You mentioned some of the challenges that Australia has been facing with its economy, and that really we’re doing a lot better than many Australians think. From WPP’s perspective, how is the Australian market expected to perform?

It’s a billion dollars of revenue here. There are 4000 people. It’s a big business; it’s about five percent of our business worldwide. It would rank in our top six or seven markets, so it’s important. Having said that, it’s two economies: there’s a resource-based economy, a commodity-based economy, which has been very strong, although in recent weeks it’s come under pressure because of iron ore prices falling. Having said that, the real economy – retail driven, FMCG driven – has been under much more pressure. Inflation is limited. Inflation is not significant, unemployment is lower, currency is strong, interest rates are obviously lower than usual. So it has strong natural resources, but the real economy has been under more stress and strain. It has only 20 million people. Its historic ties are to Empire and Commonwealth, whereas its new ties have to be sort of north to Asia.

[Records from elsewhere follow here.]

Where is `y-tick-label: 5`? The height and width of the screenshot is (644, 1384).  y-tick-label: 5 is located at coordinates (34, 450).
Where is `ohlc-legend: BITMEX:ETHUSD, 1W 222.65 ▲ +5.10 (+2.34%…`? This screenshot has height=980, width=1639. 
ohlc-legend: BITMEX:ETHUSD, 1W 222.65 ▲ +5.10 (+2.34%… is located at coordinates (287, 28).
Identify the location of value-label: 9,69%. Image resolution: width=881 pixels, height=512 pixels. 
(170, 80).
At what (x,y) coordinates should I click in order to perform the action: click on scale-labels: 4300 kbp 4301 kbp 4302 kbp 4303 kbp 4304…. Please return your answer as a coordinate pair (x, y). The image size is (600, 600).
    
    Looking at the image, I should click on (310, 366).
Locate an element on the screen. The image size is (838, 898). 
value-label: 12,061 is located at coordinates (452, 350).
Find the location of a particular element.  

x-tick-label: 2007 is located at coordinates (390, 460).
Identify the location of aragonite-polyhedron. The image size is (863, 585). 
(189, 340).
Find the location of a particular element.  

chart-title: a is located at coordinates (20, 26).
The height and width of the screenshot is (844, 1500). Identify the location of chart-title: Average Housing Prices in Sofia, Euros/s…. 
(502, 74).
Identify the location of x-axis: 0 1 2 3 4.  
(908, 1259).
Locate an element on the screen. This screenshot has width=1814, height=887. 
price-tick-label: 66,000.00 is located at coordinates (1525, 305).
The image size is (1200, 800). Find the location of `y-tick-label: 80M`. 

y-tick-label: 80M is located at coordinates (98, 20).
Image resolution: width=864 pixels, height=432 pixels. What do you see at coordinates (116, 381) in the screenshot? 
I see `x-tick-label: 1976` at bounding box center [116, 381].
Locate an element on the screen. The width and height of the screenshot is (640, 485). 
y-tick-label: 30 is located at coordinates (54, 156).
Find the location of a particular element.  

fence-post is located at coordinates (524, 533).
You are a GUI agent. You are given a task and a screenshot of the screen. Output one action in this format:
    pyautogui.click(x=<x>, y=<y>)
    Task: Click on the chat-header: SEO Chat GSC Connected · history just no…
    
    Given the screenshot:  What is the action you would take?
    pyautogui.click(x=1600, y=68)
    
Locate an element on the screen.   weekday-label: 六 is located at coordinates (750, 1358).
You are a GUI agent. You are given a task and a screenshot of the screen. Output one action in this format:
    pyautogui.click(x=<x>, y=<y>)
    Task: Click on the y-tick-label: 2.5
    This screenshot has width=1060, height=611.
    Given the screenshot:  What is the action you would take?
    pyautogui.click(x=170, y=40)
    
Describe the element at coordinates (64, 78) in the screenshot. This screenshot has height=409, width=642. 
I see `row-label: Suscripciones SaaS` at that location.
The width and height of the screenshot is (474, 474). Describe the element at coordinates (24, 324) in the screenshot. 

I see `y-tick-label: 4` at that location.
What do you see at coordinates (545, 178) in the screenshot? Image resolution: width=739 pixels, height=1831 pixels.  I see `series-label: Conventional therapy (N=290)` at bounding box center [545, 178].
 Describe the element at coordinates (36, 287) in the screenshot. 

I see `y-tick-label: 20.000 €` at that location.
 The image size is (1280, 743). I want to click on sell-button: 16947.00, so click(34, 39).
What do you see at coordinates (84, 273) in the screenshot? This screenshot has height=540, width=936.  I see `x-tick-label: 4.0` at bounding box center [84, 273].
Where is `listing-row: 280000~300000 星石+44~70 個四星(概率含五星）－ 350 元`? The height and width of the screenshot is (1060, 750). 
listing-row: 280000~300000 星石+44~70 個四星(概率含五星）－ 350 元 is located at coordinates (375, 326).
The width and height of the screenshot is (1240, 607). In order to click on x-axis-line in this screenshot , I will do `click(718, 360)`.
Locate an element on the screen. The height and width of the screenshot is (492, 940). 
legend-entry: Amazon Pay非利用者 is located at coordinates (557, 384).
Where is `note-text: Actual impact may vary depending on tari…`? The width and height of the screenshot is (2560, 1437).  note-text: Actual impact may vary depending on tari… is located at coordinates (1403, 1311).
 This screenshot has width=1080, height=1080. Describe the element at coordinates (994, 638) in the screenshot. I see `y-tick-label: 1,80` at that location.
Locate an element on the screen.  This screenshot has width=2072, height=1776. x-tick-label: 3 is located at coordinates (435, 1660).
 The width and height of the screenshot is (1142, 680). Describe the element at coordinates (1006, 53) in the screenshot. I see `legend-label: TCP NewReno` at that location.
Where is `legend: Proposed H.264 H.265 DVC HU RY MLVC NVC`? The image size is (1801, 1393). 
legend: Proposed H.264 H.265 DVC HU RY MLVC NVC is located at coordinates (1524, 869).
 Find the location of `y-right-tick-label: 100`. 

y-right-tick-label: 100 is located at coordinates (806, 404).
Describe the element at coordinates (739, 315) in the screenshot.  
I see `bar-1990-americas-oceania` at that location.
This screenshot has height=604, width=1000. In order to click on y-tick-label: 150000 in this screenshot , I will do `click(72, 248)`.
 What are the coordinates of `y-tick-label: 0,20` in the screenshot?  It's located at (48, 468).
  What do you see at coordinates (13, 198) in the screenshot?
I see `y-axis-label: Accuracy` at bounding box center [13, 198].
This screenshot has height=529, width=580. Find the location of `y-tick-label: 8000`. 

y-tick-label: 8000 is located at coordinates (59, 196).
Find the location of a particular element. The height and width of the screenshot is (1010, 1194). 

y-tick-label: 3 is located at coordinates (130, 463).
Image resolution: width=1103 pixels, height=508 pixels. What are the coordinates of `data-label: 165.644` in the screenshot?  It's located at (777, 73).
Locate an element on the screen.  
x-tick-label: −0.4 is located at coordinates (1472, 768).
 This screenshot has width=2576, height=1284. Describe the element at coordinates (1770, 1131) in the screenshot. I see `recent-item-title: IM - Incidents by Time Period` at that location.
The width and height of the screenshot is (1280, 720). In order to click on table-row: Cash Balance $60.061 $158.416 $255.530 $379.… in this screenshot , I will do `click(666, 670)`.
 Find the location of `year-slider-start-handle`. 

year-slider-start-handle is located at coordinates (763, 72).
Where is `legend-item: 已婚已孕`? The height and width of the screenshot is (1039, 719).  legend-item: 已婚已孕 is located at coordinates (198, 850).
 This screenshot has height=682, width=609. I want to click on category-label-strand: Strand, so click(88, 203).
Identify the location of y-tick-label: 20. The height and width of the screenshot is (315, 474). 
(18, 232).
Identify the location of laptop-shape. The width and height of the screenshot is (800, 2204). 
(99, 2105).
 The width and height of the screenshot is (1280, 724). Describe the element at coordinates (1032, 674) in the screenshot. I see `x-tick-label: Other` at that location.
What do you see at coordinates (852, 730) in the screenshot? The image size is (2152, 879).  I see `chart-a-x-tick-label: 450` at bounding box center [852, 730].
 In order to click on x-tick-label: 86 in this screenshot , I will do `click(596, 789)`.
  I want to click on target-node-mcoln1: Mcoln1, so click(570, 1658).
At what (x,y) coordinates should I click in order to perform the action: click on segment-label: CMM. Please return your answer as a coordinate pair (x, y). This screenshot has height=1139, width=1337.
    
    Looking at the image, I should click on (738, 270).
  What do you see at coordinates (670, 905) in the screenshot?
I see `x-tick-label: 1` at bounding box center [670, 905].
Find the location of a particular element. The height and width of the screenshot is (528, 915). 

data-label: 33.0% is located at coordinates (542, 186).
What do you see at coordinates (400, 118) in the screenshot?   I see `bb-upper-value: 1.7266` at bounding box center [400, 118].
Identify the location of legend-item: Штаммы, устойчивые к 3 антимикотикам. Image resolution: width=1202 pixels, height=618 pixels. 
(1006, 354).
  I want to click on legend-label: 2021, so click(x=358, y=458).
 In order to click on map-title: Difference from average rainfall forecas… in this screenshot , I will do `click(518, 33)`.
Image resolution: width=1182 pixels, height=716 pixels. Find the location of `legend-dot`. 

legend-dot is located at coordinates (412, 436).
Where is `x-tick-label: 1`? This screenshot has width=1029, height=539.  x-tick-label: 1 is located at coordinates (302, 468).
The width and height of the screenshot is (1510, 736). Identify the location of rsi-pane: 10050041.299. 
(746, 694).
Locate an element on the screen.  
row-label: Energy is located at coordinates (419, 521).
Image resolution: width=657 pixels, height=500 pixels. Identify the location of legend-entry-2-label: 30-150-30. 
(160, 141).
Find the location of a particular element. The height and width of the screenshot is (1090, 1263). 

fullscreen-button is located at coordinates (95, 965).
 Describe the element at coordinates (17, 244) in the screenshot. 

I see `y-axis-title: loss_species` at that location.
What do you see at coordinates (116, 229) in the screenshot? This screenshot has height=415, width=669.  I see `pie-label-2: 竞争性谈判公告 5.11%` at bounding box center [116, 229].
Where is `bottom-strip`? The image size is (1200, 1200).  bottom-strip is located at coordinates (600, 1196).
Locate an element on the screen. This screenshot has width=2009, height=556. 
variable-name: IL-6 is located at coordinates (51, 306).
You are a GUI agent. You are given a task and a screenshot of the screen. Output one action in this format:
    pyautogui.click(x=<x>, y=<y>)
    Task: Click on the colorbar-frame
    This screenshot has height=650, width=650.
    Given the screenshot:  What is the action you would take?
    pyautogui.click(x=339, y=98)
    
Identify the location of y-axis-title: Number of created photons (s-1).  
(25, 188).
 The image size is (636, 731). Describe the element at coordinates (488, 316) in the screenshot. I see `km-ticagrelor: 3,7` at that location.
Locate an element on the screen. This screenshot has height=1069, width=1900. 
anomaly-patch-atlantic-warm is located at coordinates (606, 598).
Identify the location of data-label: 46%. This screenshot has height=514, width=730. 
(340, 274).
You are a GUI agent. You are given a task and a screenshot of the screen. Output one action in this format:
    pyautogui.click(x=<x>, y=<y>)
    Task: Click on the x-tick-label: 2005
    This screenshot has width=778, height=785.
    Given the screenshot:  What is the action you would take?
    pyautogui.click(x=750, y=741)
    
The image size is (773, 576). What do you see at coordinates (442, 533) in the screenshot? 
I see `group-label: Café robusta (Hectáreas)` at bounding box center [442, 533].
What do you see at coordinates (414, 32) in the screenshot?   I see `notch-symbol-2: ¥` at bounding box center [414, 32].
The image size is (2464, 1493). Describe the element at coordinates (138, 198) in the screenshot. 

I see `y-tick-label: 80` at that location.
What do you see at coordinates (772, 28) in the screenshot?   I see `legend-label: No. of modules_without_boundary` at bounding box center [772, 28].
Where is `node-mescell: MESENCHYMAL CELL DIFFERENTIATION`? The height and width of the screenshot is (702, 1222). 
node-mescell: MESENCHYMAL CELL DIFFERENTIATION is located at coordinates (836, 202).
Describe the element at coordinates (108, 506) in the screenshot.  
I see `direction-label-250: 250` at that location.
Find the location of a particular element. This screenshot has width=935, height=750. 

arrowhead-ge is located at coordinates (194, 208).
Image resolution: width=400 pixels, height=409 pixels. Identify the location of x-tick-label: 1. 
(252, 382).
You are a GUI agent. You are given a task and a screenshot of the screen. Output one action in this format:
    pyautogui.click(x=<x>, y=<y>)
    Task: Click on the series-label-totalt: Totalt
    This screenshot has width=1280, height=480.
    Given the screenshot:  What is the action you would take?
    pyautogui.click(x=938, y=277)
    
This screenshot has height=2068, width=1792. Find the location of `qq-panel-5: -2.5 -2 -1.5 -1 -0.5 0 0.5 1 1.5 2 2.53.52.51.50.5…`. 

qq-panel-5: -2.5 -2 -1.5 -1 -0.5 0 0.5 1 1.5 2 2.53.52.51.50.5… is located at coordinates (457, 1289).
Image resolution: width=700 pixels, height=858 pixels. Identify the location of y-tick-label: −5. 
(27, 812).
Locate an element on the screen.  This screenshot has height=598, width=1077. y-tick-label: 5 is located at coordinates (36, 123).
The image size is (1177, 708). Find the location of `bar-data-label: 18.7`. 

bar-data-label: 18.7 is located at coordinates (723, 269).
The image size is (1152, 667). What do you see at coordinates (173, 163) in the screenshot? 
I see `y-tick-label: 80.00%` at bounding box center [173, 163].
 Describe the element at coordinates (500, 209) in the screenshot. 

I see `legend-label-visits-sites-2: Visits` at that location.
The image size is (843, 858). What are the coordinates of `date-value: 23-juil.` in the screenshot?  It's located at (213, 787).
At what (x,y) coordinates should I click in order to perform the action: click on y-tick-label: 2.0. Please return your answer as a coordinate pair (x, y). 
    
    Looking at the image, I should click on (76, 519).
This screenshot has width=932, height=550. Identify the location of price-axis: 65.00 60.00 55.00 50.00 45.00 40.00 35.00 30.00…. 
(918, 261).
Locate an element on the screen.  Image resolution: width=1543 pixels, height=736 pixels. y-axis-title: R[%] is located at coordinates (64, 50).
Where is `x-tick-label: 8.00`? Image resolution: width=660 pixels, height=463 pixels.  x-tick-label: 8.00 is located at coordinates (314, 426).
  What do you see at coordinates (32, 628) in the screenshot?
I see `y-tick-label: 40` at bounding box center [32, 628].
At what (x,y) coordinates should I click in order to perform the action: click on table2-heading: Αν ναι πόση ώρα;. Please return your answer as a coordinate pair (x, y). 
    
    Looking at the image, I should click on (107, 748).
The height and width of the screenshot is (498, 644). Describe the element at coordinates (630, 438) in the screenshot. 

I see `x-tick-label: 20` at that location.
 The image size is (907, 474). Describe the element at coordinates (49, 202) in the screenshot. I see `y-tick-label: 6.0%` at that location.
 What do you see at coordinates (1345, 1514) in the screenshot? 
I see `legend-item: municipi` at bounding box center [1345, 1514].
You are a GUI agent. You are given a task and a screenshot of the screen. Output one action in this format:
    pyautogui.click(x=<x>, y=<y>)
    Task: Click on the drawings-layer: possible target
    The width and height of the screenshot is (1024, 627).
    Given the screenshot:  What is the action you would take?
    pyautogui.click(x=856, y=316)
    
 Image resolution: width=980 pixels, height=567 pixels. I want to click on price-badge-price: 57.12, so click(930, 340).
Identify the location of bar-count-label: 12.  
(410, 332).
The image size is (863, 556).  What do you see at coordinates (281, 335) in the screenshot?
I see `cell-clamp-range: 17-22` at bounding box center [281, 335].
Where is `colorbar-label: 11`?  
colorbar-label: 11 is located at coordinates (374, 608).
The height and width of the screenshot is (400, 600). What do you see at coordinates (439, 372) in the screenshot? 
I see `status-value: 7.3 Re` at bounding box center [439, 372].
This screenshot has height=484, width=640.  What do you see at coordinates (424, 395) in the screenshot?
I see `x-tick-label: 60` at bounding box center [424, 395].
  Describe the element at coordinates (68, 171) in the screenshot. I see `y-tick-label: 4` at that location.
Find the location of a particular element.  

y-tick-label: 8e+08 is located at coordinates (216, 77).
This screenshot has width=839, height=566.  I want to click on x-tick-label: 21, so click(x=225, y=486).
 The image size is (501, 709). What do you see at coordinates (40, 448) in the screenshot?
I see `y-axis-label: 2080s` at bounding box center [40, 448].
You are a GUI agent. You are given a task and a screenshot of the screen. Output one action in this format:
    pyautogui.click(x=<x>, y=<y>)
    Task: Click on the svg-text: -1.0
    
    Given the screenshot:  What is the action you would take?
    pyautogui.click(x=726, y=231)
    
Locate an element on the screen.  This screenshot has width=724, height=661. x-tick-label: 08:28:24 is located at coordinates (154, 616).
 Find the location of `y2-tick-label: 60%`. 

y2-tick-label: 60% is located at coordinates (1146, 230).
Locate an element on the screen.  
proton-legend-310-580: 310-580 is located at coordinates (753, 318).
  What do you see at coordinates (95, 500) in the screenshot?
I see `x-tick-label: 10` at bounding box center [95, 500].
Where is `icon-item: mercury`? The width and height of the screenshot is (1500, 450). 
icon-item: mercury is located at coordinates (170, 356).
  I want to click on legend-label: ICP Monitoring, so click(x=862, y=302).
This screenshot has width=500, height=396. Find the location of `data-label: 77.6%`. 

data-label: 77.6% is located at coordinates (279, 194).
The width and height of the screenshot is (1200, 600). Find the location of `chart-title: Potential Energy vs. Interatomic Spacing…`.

So Australia is part of Asia, looking north and trying to leverage its resource capabilities, and that part is the critical issue.

It’s not just natural resources, it’s human resources as well. It’s strong in technology, has strong education resources, and it’s leveraging [of] tourism obviously is important, although it’s expensive to come and visit.

Horizontality was one of the things that you mentioned as one of your key strategies. How is WPP executing on that?

We’re doing very well. Last night we announced the team Redfuse [a multidiscipline agency created specifically for Colgate from various WPP agencies globally]. If you take new business, Bank of America, Miller Cores, International Hotels Group… that model is working extremely well.